If you’ve received a “summons” via email, ignore it. A genuine summons has to be served on you by the sheriff of the court. It can’t be emailed to you. It must also have a case number, be signed by the clerk of the court and be date-stamped by the court.
If you’ve received an email or SMS from Lifestyle Legal or Lifestyle Attorneys notifying you that a summons will be served on you by the sheriff of the court, wait for it. And don’t make payment.
This is the advice of Stephan van der Merwe, a senior attorney at the Stellenbosch Law Clinic, who says he has yet to see a legitimate summons issued by Lifestyle Legal.
Van der Merwe is part of a team of attorneys and advocates working for the law clinic in a case against the Lifestyle Direct Group and a host of associated companies allegedly operating an online loan scam.
None of the companies – including Loan Choice SA, Loan Connector SA, Loan Detector SA, Loan Hub SA, Loan Locator SA, Loan Match SA, Loan Scout SA, Loan Spotter SA, Loan Tracer SA, Loan Tracker SA, Loan Quest SA, Loan Zone SA, Lifestyle Legal and Lifestyle Attorneys – are registered credit providers. They use the lure of online loans to dupe you into agreeing to pay for services you neither wanted nor received and harass you into paying the subscription and/or cancellation fees.
Companies linked to the Lifestyle Direct Group are the source of hundreds of complaints on social media.
In January this year “Ronel L” posted the following complaint about Loan Scout SA on Hello Peter: “This company has a loan application form and the public fill it in hoping to secure a loan. No loan ever materialises. Instead they start debiting your account for so-called ‘services’. When this is queried, they tell you that a contract was entered into that is binding.”
Ronel L says she asked for the contract but did not receive it and was instead referred to the website.
When she did not pay she was threatened with legal action and sent an SMS of a summons.
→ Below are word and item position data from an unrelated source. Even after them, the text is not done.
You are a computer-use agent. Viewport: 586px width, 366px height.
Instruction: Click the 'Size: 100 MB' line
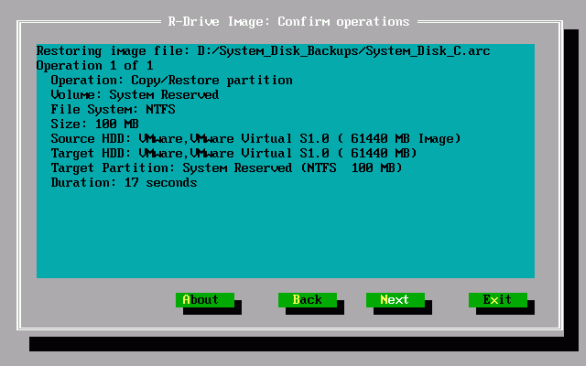[x=95, y=124]
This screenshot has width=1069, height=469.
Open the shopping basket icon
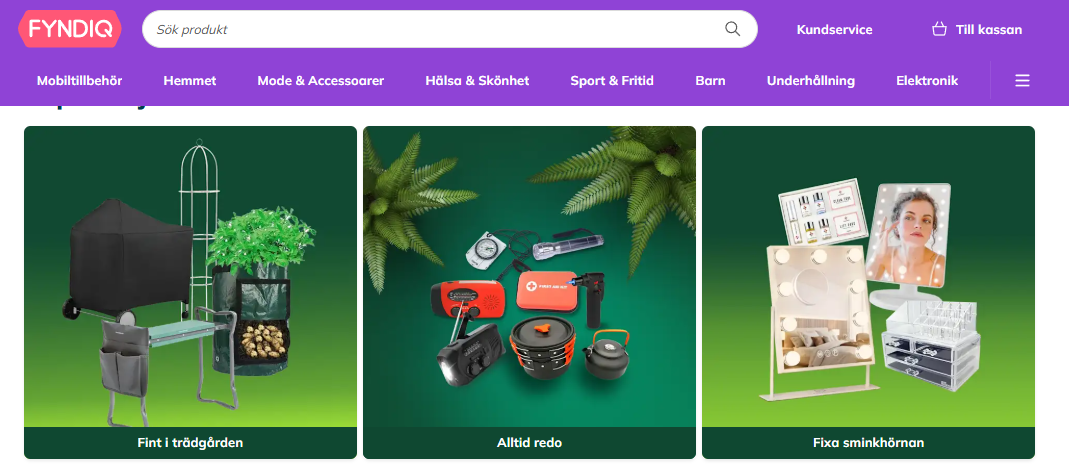click(939, 29)
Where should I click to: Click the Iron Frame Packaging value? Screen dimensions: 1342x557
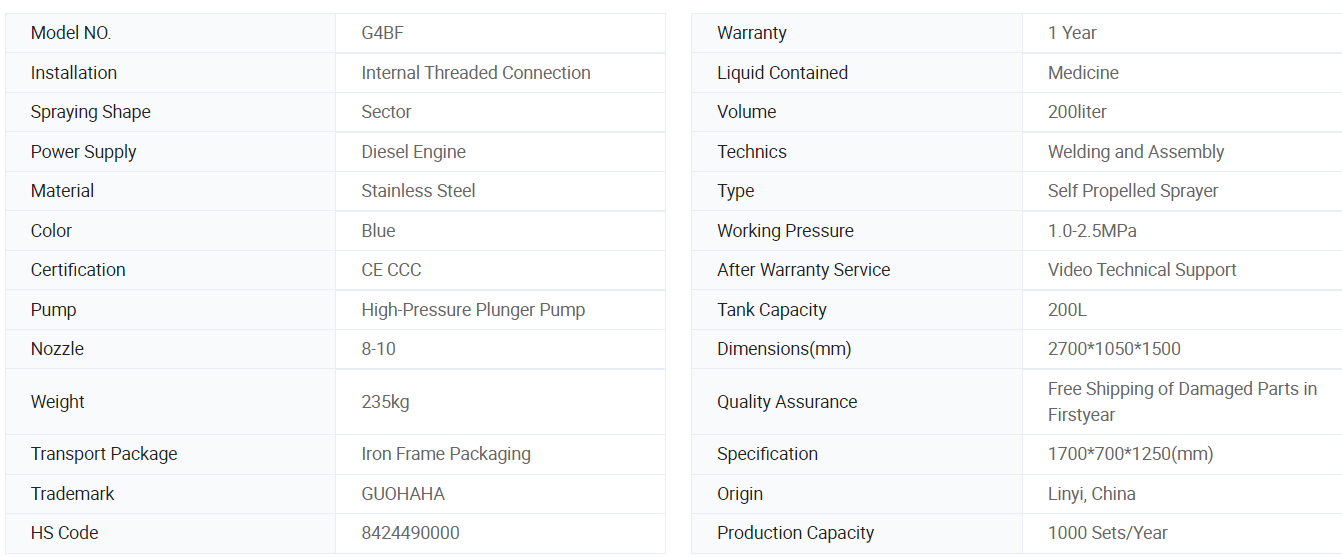[445, 454]
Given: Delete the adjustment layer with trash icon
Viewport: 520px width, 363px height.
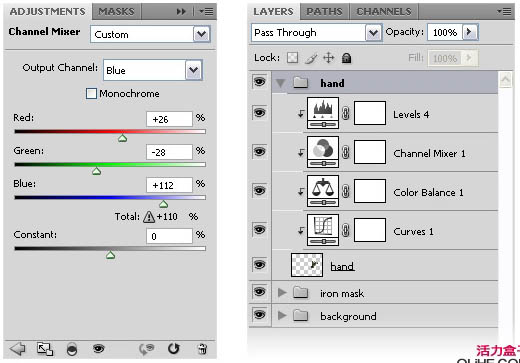Looking at the screenshot, I should tap(202, 349).
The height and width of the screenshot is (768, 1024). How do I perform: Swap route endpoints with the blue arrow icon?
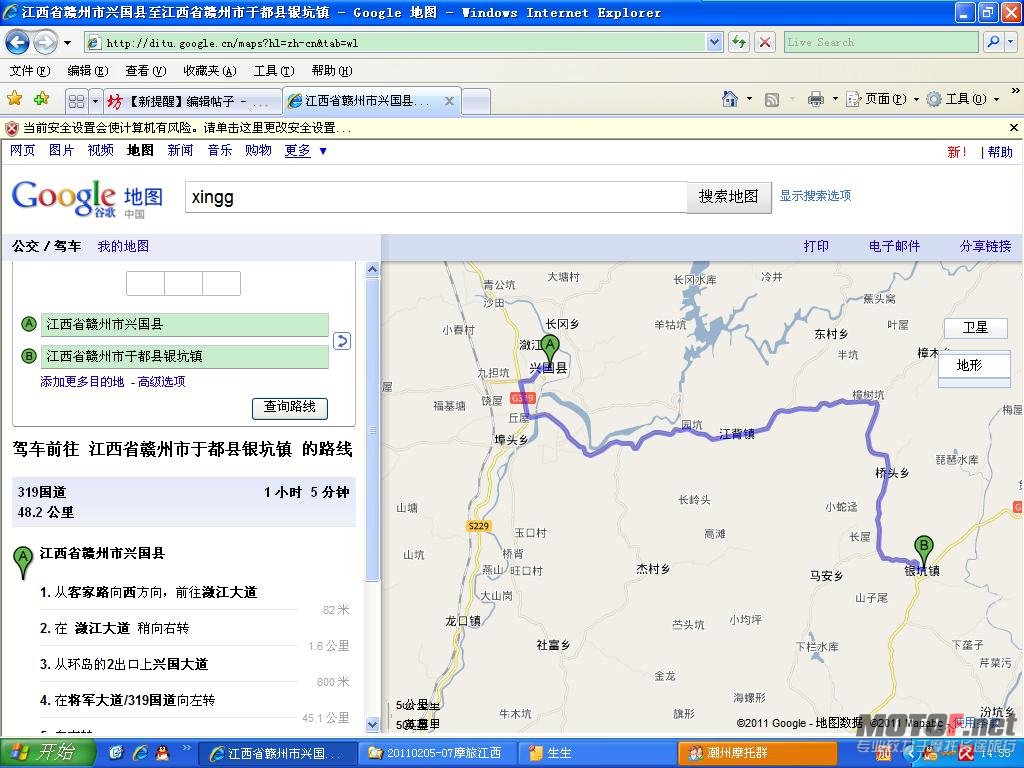[x=342, y=341]
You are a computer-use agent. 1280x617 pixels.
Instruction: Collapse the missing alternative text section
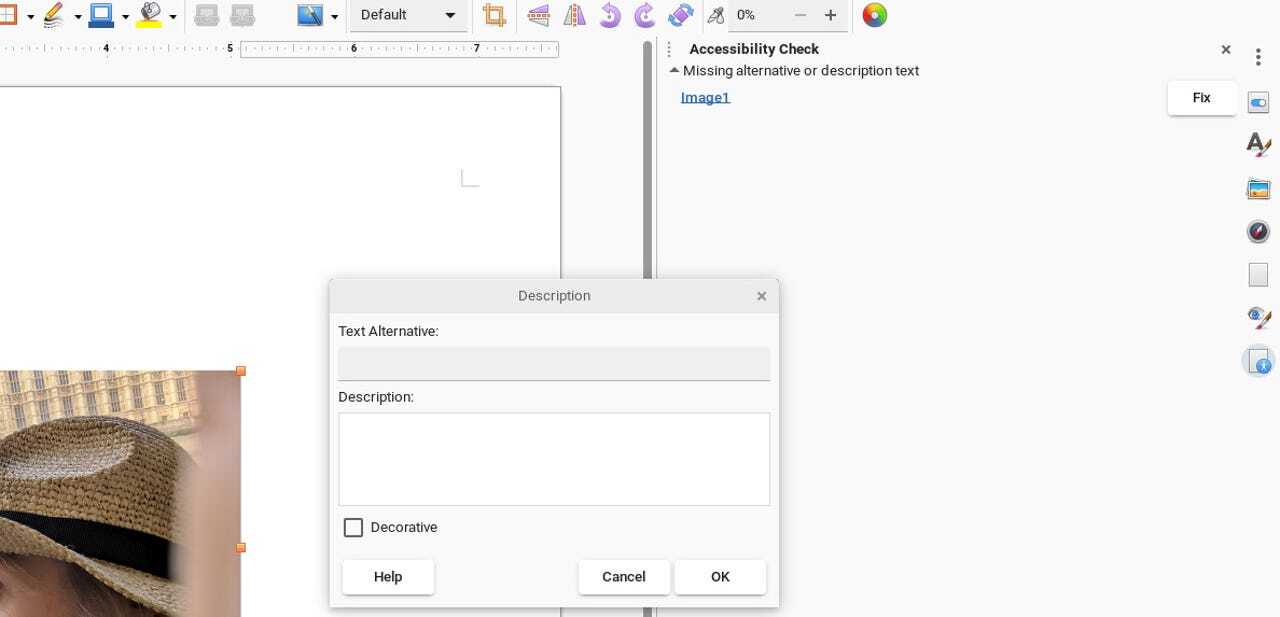click(x=675, y=71)
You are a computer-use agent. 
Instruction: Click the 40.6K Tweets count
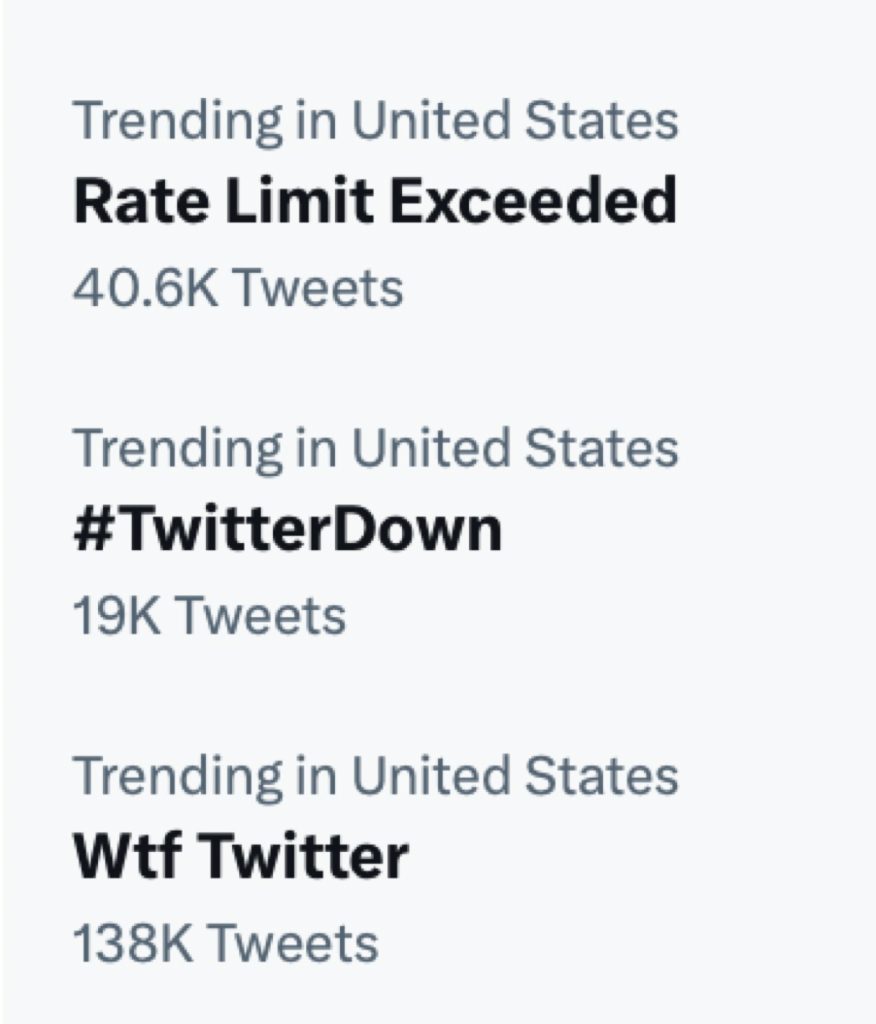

In July last year, Sowetan columnist Thuli Zungu reported that several consumers who had supplied their personal details online while in search of loans, had their bank accounts debited, despite never having received a loan.
A lawyer for the company that trades as Lifestyle Legal and Loan Tracker told Zungu that Loan Tracker offers subscribers a “telephonic legal assistance package”, which included “a complimentary loan-finding service”.
Loan Tracker did not offer any loans, the lawyer said. He said that the terms and conditions of the package were transparent and consumers were asked to tick a box agreeing to have read and understood them.
But the law clinic says the websites mislead consumers to “apply online” rather than “buy” services. “Buried” in the T&Cs is a clause that says by submitting an application, you agree to a service unrelated to loans and loan-finding services. This agreement is usually for a fixed term of 12 months with an initial subscription fee of between R399 to R429 and thereafter a monthly subscription fee of R99.
After submitting an application on one of the sites, money starts being debited from your account. Attempts to cancel the agreement and stop the debit orders are met with threats from the companies behind the websites.
There are two parts to the Stellenbosch Law Clinic’s application to the Western Cape High Court against Lifestyle Direct, its associated companies, and directors Damian Malander and Nandie Paich, who are described in the application as the masterminds of the “online loan scam”.
The first is for a court order to shut down all the websites listed in the application, or to restrain them from operating in a way that is in breach of the Consumer Protection Act.
The law clinic also wants the court to order those behind the websites to stop debiting the bank accounts, making demands on or collecting payments from of any consumers who concluded an “agreement” through the sites.
That application will be heard on 27 November.
The second part is for a proposed class action against those behind the sites. A class action is a case brought on behalf of a group of consumers.
The court will be asked to include anyone who has had money debited from their bank account, been harassed and/or been threatened over payments related to the agreements at any time since the sites were registered in May 2015.
If you have been charged for services by those behind these sites, you will automatically be considered a member of the class – you don’t need to apply to be included in the group, Van der Merwe says. He says members stand only to benefit and can’t be held liable to pay the costs of a failed legal action.